Inline images extraction #1231

maiiabocharova · 2021-08-25T12:00:00Z

maiiabocharova
Aug 25, 2021

There are some small pictures in my PDFs and I am not able to extract them with page.getImageList() (it returns the empty list). Can you please recommend me what I can do to extract those images, maybe another library? I need those images very much)

Answered by JorjMcKie

Aug 25, 2021

page.get_text("dict")["blocks"] is a list of blocks on the page.

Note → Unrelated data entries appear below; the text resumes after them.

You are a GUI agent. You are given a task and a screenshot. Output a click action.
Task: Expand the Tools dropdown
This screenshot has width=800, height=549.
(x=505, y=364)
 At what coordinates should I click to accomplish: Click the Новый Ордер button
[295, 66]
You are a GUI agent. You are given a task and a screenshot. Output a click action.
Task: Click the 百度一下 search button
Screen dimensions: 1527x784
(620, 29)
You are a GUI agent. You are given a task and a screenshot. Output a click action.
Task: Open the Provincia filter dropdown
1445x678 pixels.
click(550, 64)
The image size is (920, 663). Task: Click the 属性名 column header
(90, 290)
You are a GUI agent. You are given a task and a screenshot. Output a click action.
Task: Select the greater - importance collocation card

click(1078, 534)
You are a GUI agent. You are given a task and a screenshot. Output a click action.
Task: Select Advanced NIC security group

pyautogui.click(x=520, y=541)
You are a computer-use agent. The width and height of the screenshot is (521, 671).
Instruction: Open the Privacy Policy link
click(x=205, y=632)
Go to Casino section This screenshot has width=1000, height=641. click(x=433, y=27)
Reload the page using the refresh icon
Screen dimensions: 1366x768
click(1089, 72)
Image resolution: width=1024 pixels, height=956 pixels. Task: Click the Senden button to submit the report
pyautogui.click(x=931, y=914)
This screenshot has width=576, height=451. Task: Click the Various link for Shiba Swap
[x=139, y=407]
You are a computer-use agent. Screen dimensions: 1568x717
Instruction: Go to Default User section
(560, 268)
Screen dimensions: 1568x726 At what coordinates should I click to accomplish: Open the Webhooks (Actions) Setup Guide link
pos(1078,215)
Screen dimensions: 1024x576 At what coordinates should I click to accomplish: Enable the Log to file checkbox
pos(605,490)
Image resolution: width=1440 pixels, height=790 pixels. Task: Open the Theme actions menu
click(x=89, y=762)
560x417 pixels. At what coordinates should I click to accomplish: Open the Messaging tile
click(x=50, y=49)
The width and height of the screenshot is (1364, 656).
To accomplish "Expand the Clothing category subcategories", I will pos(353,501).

Each one is either a text block or an image block - see documentation for TextPage. Image blocks have block["type"] = 1. The image binary is contained in block["image"]. More info is contained in the other dict keys.

The list of drawings dicts page.get_drawings() can be used to re-draw each on some other page - see the docu here.
Each "path" dict therein has a path["rect"], which is the rectangle containing all the elementary draws in it.
You could also do a page.get_pixmap(..., clip=path["rect"]) to create an image of the path. Of course there is the risk, that other things (not belonging to the path) are also part of that …

View full answer

JorjMcKie · 2021-08-25T12:09:18Z

JorjMcKie
Aug 25, 2021
Maintainer

If this happens, you

either are not looking at images, but at so-called drawings
or are looking at PDF "inline" images.

Drawings can be extracted via page.get_drawings() / page.get_cdrawings(). This is a list of dictionaries. Each dict represents a number of interconnected elementary draw commands: lines, curves, rectangles or quads.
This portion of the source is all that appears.